Agarra dos vasos con whisky y me tiende uno y se queda con el otro.

—¿Me estás amenazando? —Chocamos nuestros vasos, brindado no sé qué cosa—. ¿Qué pensara mi hermana de esto?

Mi princesa sale de la cocina con una bandeja de pequeños aperitivos. Me gusta verla así, alegra, ni siquiera entiendo porque motivo se ocupa de eso cuando tenemos personal en a casa que puede ocuparse de atender a los invitados.

—¿Me estás amenazando? —Le salgo con la misma pregunta

—Al parecer, sí —dice antes de que mi cielo llegue a donde estamos.

—Gracias, mi amor. —Tomo uno de los aperitivos.

—Esto se ve rico, hermanita. —Alan toma de a cuatro.

—¡Espera, espera! —Llega Renzo, que casi devora la bandeja—. Están demasiado buenos —habla con la boca full.

—Los hizo mamá —contesta ella.

—¡Lo sabía! —expresa feliz.

—Yo quiero. También muero de hambre. —Trino le arrebata la bandeja a mi cielo, que queda sorprendida.

—¿Es que no comieron en su casa? —pregunto enfadado—. ¡No me dejaron ni uno, infelices! —Se supone que quien cumple años soy yo, así que yo debería comer más.

—¡¿Por qué comen así?! —nos regaña Antonella—. Qué vergüenza, todos tus socios están viéndote comer desesperado, mejor dicho, a todos ustedes —Se va.

Nos reímos de ella. Si supiera como nos comportamos nosotros cuando estamos juntos.

—¿Aún no conoce esa faceta tuya? —Renzo aún devora sus aperitivos. Tiene ambas manos llenas.

—No, y nadie aquí puede decirle. Saben que Antonella odia que comamos de ese modo tan ordinario.

—Por Dios, tan rico que es comer sin cubiertos. Odio los cubiertos. —Trino sostiene los aperitivos con sus manos.

—Mi mamá la enseñó a ser así, no la culpen. Intentó con nosotros, pero no pudo —asegura Renzo.

Alan asiente mientras pelea con Trino por el último dulce.

—Deja de meter tu mano en mi bandeja o te la corto —amenaza él.

—Eres un tragón. —Me mira a mí—. Mamá es intensa con eso. Odio cuando hace las cenas familiares porque debo contenerme para no blanquear el plato —dice Renzo.

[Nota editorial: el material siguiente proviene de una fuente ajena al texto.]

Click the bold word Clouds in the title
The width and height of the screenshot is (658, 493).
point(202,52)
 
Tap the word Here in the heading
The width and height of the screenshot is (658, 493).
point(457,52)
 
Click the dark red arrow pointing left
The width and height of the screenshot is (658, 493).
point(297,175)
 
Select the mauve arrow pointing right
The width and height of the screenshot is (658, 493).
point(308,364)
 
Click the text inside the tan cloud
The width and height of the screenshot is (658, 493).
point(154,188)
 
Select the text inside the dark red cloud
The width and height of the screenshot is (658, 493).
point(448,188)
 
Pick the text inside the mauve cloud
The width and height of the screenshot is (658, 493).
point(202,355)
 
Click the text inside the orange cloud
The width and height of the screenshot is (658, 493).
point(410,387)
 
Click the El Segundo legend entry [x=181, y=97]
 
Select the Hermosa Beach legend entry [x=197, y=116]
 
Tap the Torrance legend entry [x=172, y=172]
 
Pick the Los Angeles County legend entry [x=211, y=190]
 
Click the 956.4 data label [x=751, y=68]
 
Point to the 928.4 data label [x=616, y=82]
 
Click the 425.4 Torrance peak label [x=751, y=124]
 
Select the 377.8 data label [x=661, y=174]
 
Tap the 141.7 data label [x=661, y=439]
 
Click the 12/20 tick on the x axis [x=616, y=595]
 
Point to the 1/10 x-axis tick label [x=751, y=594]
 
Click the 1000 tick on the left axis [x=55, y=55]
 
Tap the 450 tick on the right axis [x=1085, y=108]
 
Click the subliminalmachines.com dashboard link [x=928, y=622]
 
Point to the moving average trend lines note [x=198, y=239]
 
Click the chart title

Este pequeño grupo es un asco a la hora de comer. En mi caso, prefiero tomar todo con las manos. Es tan exquisito coger un pedazo de pollo y clavarle los dientes que agarrar un cubierto y empezar a sacarlo por pedacitos. ¡Eso desespera! Aunque en presencia de otros debo mantener la compostura.

—Entonces no comenten nada, o yo diré que ustedes son iguales.